__Stored dataset items__

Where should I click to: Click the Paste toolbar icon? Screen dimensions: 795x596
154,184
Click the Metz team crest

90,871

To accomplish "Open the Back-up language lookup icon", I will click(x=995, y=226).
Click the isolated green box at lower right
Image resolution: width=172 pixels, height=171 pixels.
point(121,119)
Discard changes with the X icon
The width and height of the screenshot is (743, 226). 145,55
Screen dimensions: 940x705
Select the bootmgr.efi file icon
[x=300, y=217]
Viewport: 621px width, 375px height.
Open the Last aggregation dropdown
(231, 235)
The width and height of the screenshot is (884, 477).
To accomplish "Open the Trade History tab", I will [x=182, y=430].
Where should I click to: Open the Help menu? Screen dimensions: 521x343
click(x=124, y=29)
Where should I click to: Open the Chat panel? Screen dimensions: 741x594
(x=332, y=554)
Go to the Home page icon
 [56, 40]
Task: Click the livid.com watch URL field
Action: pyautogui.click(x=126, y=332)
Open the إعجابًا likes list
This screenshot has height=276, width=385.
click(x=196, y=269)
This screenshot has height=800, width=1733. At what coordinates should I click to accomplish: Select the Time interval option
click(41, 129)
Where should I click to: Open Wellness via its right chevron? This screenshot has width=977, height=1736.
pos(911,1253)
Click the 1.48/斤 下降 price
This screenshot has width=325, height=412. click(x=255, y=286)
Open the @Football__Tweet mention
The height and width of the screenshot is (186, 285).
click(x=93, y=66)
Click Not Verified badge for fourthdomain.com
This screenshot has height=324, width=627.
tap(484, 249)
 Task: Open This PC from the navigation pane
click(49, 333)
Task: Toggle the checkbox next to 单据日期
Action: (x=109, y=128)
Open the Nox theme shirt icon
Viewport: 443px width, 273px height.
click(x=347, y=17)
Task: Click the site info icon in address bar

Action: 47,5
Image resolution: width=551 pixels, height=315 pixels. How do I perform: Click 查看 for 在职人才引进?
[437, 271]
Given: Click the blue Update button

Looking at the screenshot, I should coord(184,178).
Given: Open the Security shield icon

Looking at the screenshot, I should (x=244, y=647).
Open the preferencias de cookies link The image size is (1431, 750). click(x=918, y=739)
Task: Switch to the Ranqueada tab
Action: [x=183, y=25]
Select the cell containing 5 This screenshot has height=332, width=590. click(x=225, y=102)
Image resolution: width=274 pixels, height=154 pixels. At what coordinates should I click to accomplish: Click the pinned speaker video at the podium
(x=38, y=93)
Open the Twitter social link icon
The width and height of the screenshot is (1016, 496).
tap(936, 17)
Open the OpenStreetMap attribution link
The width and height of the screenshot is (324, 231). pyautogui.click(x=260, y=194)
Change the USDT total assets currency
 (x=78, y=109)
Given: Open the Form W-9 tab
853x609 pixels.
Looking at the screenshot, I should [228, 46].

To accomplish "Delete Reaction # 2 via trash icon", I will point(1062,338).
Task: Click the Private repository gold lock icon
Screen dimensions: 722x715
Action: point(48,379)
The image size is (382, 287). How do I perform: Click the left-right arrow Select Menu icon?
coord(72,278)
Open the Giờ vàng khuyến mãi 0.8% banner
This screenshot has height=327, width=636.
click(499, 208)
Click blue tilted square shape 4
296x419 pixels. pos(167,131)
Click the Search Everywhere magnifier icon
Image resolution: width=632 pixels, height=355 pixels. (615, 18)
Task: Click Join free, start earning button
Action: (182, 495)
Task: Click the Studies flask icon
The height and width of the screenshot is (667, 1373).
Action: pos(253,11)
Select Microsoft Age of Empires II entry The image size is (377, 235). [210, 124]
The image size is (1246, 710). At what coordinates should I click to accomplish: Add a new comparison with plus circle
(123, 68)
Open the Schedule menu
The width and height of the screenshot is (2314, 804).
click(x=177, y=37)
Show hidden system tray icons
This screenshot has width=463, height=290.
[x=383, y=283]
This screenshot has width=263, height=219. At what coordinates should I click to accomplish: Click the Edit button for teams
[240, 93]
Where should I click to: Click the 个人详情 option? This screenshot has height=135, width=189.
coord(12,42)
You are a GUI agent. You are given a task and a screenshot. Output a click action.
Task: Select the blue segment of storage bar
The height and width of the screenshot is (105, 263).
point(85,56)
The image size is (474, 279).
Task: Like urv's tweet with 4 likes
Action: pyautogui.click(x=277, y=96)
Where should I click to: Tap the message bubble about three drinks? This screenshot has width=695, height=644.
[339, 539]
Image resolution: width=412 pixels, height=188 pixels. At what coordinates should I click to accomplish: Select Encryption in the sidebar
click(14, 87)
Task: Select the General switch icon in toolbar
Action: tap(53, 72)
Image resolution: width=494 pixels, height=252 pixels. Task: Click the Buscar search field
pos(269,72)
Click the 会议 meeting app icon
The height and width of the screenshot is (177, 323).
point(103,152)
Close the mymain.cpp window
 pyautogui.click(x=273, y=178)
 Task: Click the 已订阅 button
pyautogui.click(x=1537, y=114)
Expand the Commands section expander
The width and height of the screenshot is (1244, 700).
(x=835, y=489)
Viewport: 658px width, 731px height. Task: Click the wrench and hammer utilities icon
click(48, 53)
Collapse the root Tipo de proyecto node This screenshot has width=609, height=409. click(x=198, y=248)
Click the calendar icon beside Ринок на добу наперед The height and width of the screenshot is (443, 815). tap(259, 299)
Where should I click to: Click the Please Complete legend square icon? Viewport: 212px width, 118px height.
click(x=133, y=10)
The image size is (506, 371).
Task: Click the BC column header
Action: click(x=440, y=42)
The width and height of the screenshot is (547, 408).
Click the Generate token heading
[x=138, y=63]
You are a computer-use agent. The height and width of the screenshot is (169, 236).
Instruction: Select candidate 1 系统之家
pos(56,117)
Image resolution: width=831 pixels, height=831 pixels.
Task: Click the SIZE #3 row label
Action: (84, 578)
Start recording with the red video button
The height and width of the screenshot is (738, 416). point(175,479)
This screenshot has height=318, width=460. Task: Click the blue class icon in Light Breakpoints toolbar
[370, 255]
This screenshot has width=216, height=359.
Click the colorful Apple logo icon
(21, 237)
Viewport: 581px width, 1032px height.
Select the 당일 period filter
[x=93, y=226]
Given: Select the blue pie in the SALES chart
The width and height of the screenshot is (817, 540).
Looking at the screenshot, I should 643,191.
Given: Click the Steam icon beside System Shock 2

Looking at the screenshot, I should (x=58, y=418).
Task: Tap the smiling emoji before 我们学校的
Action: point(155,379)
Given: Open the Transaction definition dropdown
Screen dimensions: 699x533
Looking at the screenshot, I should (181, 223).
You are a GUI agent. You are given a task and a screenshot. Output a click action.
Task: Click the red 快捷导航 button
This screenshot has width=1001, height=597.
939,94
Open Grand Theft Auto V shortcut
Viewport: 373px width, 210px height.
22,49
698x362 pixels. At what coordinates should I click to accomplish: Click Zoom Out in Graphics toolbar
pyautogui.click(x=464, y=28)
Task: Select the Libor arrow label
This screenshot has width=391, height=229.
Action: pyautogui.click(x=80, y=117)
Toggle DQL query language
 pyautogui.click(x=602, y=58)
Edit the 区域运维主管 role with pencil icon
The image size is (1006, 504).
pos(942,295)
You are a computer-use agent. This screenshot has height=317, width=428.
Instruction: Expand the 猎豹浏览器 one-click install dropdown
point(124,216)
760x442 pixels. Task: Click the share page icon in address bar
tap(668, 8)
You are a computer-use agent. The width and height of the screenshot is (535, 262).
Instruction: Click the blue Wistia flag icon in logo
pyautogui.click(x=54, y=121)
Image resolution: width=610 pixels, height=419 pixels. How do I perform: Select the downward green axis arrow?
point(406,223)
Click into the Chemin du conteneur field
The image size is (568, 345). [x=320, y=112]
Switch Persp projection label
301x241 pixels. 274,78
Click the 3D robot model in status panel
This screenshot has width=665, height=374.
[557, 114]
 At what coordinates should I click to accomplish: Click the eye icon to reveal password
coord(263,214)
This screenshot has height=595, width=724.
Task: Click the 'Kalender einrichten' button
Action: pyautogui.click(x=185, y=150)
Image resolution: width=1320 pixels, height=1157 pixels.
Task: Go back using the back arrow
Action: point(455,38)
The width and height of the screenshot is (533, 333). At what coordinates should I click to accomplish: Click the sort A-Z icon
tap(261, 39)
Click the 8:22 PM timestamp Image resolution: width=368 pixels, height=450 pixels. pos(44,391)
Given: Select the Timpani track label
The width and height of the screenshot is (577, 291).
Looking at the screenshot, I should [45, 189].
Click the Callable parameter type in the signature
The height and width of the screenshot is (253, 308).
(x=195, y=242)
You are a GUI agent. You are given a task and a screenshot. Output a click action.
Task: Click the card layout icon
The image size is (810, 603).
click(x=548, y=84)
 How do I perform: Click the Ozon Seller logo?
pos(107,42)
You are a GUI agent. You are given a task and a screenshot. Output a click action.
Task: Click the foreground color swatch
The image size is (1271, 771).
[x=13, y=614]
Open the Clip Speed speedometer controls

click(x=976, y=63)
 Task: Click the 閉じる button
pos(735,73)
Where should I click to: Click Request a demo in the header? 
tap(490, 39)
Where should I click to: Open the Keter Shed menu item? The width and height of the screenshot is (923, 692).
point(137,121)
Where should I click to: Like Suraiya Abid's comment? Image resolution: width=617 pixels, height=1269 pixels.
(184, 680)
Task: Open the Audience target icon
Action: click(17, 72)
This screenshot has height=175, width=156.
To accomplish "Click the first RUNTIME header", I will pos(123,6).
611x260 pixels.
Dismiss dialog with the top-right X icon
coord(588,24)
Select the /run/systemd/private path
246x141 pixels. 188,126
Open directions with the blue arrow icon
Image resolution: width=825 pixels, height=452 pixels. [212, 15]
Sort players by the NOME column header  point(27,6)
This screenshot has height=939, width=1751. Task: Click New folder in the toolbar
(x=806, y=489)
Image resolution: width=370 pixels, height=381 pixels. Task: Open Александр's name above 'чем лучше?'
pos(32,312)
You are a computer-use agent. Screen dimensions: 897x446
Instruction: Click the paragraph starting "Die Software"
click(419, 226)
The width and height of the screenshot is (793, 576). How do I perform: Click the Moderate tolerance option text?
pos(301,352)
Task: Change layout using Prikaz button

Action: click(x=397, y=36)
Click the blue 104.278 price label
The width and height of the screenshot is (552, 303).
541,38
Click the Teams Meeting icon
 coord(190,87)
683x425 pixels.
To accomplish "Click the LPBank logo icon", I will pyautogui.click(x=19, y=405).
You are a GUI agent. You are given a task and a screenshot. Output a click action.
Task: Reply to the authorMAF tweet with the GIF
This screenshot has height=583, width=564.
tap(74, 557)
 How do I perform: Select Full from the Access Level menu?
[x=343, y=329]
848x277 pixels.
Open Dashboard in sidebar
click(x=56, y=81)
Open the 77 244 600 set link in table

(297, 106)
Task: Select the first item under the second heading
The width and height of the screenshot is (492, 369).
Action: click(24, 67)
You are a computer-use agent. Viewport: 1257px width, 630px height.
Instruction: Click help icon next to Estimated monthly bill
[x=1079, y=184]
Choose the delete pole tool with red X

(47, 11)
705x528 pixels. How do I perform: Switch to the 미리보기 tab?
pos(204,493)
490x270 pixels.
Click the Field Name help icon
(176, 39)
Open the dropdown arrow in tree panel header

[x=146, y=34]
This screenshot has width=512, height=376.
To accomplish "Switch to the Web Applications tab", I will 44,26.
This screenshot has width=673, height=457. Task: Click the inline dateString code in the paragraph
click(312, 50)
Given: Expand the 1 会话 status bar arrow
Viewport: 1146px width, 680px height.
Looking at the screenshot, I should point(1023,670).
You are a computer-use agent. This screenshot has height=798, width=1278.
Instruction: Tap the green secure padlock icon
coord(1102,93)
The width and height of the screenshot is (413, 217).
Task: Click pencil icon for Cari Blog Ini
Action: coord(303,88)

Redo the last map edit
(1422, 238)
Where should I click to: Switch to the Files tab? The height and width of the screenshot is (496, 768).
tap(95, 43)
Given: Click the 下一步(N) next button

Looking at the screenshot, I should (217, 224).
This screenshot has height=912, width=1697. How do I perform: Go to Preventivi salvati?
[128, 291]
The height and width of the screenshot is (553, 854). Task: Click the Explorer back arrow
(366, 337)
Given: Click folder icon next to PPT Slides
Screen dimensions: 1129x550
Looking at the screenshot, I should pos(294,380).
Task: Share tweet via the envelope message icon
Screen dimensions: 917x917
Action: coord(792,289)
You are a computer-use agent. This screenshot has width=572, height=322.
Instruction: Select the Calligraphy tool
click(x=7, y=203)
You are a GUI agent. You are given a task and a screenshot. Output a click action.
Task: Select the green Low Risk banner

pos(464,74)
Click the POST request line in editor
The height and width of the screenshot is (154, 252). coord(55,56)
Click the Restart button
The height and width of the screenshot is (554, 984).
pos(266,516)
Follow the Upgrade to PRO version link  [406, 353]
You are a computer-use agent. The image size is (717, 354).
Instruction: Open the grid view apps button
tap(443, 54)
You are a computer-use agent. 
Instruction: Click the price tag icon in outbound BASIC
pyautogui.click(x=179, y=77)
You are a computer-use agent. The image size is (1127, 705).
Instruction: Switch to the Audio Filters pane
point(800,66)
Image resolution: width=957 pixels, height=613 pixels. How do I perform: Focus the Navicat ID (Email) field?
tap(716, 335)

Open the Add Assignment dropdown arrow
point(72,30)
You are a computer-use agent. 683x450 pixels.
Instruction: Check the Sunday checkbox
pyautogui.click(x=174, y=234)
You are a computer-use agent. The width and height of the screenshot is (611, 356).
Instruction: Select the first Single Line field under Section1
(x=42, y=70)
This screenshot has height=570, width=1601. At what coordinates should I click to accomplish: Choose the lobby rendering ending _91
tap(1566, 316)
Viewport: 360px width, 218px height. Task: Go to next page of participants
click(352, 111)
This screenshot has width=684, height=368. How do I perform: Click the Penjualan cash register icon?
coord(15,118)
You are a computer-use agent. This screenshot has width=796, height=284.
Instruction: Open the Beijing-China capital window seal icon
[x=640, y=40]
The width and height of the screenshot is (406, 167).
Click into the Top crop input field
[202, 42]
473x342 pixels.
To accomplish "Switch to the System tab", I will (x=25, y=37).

__Work instructions__
All that is needed is the exact run of lines above from the line containing "This screenshot has height=912, width=1697." through the line containing "is (611, 356).", both of them included.

__Finished task__
This screenshot has height=912, width=1697. How do I perform: Go to Preventivi salvati?
[128, 291]
The height and width of the screenshot is (553, 854). Task: Click the Explorer back arrow
(366, 337)
Given: Click folder icon next to PPT Slides
Screen dimensions: 1129x550
Looking at the screenshot, I should pos(294,380).
Task: Share tweet via the envelope message icon
Screen dimensions: 917x917
Action: coord(792,289)
You are a computer-use agent. This screenshot has width=572, height=322.
Instruction: Select the Calligraphy tool
click(x=7, y=203)
You are a GUI agent. You are given a task and a screenshot. Output a click action.
Task: Select the green Low Risk banner

pos(464,74)
Click the POST request line in editor
The height and width of the screenshot is (154, 252). coord(55,56)
Click the Restart button
The height and width of the screenshot is (554, 984).
pos(266,516)
Follow the Upgrade to PRO version link  [406, 353]
You are a computer-use agent. The image size is (717, 354).
Instruction: Open the grid view apps button
tap(443, 54)
You are a computer-use agent. 
Instruction: Click the price tag icon in outbound BASIC
pyautogui.click(x=179, y=77)
You are a computer-use agent. The image size is (1127, 705).
Instruction: Switch to the Audio Filters pane
point(800,66)
Image resolution: width=957 pixels, height=613 pixels. How do I perform: Focus the Navicat ID (Email) field?
tap(716, 335)

Open the Add Assignment dropdown arrow
point(72,30)
You are a computer-use agent. 683x450 pixels.
Instruction: Check the Sunday checkbox
pyautogui.click(x=174, y=234)
You are a computer-use agent. The width and height of the screenshot is (611, 356).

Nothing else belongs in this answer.